When you look at the New York Giants roster, you might conclude that the team’s strongest position group could be the defensive line.

If that is the case then Pro Football Focus, which recently ranked the defensive lines of all 32 NFL teams, doesn’t seem to think that’s good news for the 2020 Giants. PFF ranked the Giants’ defensive line 26th in the league entering the upcoming season.

PFF’s Sam Monson said:

The policy in New York under general manager Dave Gettleman has been getting bigger, tougher and meaner against the run on the defensive line.

Dexter Lawrence was their first-round pick a year ago, and Leonard Williams was acquired to add serious weight inside. Add Dalvin Tomlinson and B.J. Hill to the mix, and this team is awash with powerful run-stoppers. All four players earned a PFF run-defense grade above 70.0 last season, but none was a difference-maker as a pass-rusher.
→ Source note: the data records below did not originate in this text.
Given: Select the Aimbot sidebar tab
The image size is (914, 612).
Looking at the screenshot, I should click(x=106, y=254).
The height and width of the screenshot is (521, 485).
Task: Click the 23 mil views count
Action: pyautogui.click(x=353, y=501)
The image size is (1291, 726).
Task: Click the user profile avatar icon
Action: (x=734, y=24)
Lawrence — all 342 pounds of him — had the best pass-rush grade of the four, but it was just 64.5. The former first-rounder had only 30 total pressures from 412 rushes, which falls into the category of “good for a nose tackle” but some way short of dominant overall.

Williams’ pass-rushing grade improved after he was traded to the Giants (69.1 against 61.4), but he has never quite been the force people expected him to be when he was drafted.

The Giants are short on interior players who can truly pressure the passer and instead will rely on just squeezing the pocket. And that strategy that could work if they had plus play on the edge — the problem is that they don’t have that proven commodity yet.

Lorenzo Carter has flashed that ability, while 2019 third-round pick Oshane Ximines has yet to show he can translate his college production to the NFL. Kyler Fackrell was also added to the mix, but again, his production has come in spikes and flashes at the NFL level, and he never managed to be a consistent threat during his time in Green Bay.

The Giants have a group of solid options but don’t have much in the way of proven players who can get after the quarterback in a league that has never been more pass-happy.

I agree with Monson that the interior defensive line is a throwback run-first kind of group. Thing is, it sounds like Monson is also holding the fact that the Giants don’t have proven edge players against the line, as well. As much as he’s right about the line itself, I’m not sure that’s fair.